==== Data extracts
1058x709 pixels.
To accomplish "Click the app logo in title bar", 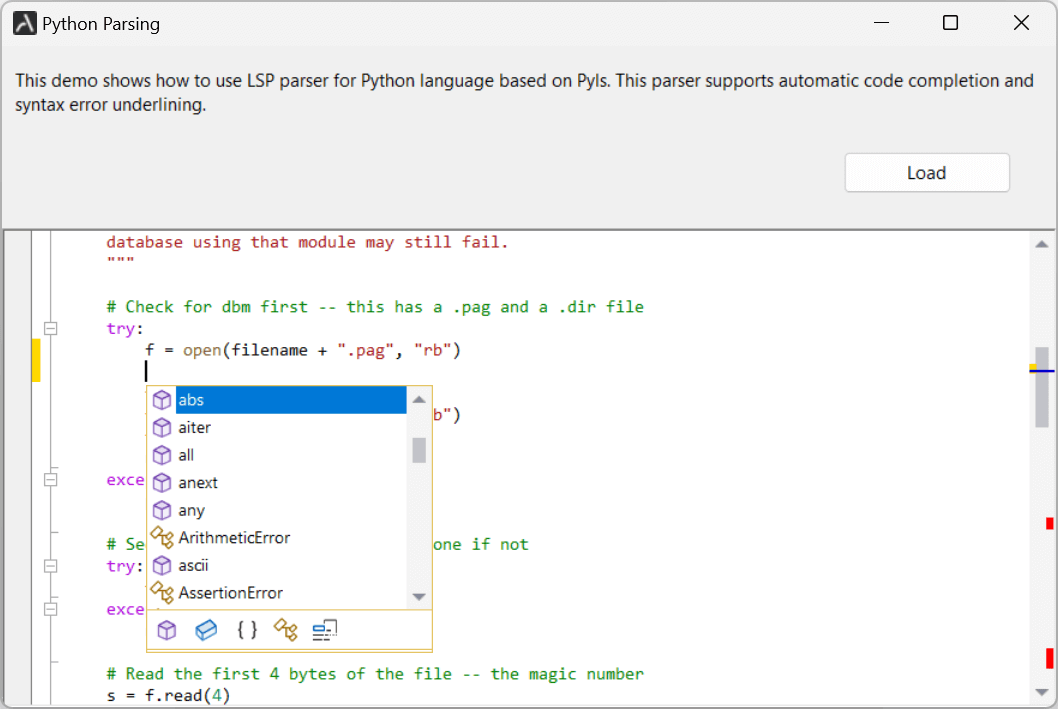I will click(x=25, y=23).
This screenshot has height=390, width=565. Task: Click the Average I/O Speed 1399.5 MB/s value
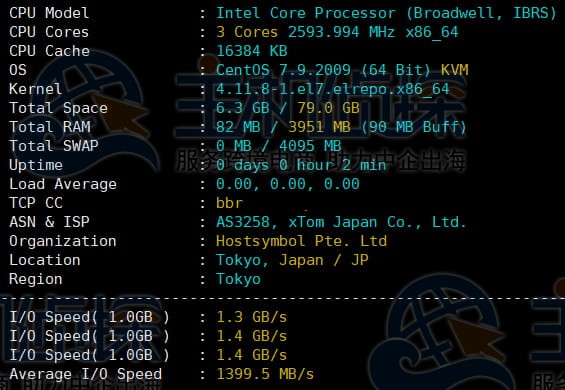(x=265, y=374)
========
==== Data extracts
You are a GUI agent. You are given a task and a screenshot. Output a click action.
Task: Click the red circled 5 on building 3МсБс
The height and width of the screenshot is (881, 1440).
========
==== Data extracts
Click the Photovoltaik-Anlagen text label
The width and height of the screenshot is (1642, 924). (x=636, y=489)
========
__Task requirements__: Reproduce the lines above, beginning at the line with "You are a GUI" and stopping after the line with "The height and", exactly as they are.

__Your solution__:
You are a GUI agent. You are given a task and a screenshot. Output a click action.
Task: Click the red circled 5 on building 3МсБс
The height and width of the screenshot is (881, 1440).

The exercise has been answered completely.